## [Word and item location data]
-- begin --

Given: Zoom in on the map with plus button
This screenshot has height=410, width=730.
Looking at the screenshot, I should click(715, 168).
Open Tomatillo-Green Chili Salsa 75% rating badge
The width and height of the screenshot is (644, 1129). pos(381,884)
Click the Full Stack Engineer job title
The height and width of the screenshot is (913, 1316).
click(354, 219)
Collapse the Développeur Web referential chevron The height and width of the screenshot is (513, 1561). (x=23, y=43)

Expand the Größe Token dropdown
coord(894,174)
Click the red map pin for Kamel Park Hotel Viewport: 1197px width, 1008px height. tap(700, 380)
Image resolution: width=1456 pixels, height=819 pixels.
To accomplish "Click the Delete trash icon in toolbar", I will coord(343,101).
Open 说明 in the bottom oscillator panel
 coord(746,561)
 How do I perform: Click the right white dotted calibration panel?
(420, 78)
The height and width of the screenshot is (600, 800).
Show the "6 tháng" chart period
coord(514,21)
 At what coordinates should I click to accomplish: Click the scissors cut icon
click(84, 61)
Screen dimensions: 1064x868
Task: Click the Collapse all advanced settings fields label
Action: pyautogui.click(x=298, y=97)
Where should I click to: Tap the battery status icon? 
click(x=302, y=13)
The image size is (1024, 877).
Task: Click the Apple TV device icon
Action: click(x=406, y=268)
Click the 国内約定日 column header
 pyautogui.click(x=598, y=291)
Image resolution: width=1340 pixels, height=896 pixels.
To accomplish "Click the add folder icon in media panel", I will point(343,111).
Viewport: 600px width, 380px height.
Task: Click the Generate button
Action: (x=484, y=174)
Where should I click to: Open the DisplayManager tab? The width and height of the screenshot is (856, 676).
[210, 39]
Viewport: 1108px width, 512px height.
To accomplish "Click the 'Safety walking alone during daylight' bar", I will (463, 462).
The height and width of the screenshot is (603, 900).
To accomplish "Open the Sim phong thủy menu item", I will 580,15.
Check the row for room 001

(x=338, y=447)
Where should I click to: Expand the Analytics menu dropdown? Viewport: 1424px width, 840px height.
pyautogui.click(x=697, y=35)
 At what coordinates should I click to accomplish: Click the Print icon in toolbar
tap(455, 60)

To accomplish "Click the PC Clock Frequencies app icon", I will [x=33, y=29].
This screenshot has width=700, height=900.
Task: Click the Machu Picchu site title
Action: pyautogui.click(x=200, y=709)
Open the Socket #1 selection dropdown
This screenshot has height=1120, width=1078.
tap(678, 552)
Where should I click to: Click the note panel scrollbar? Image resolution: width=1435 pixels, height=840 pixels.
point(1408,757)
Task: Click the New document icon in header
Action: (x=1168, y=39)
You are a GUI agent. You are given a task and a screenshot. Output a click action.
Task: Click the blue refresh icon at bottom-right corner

-- end --

## [What you need to do]
Please rewrite all of the data above, replacing each "toolbar" with "top bar" and leaving everything else untouched.

## [Correct answer]
Given: Zoom in on the map with plus button
This screenshot has height=410, width=730.
Looking at the screenshot, I should click(715, 168).
Open Tomatillo-Green Chili Salsa 75% rating badge
The width and height of the screenshot is (644, 1129). pos(381,884)
Click the Full Stack Engineer job title
The height and width of the screenshot is (913, 1316).
click(354, 219)
Collapse the Développeur Web referential chevron The height and width of the screenshot is (513, 1561). (x=23, y=43)

Expand the Größe Token dropdown
coord(894,174)
Click the red map pin for Kamel Park Hotel Viewport: 1197px width, 1008px height. tap(700, 380)
Image resolution: width=1456 pixels, height=819 pixels.
To accomplish "Click the Delete trash icon in top bar", I will coord(343,101).
Open 说明 in the bottom oscillator panel
 coord(746,561)
 How do I perform: Click the right white dotted calibration panel?
(420, 78)
The height and width of the screenshot is (600, 800).
Show the "6 tháng" chart period
coord(514,21)
 At what coordinates should I click to accomplish: Click the scissors cut icon
click(84, 61)
Screen dimensions: 1064x868
Task: Click the Collapse all advanced settings fields label
Action: pyautogui.click(x=298, y=97)
Where should I click to: Tap the battery status icon? 
click(x=302, y=13)
The image size is (1024, 877).
Task: Click the Apple TV device icon
Action: click(x=406, y=268)
Click the 国内約定日 column header
 pyautogui.click(x=598, y=291)
Image resolution: width=1340 pixels, height=896 pixels.
To accomplish "Click the add folder icon in media panel", I will point(343,111).
Viewport: 600px width, 380px height.
Task: Click the Generate button
Action: (x=484, y=174)
Where should I click to: Open the DisplayManager tab? The width and height of the screenshot is (856, 676).
[210, 39]
Viewport: 1108px width, 512px height.
To accomplish "Click the 'Safety walking alone during daylight' bar", I will (463, 462).
The height and width of the screenshot is (603, 900).
To accomplish "Open the Sim phong thủy menu item", I will 580,15.
Check the row for room 001

(x=338, y=447)
Where should I click to: Expand the Analytics menu dropdown? Viewport: 1424px width, 840px height.
pyautogui.click(x=697, y=35)
 At what coordinates should I click to accomplish: Click the Print icon in top bar
tap(455, 60)

To accomplish "Click the PC Clock Frequencies app icon", I will [x=33, y=29].
This screenshot has width=700, height=900.
Task: Click the Machu Picchu site title
Action: pyautogui.click(x=200, y=709)
Open the Socket #1 selection dropdown
This screenshot has height=1120, width=1078.
tap(678, 552)
Where should I click to: Click the note panel scrollbar? Image resolution: width=1435 pixels, height=840 pixels.
point(1408,757)
Task: Click the New document icon in header
Action: (x=1168, y=39)
You are a GUI agent. You are given a task and a screenshot. Output a click action.
Task: Click the blue refresh icon at bottom-right corner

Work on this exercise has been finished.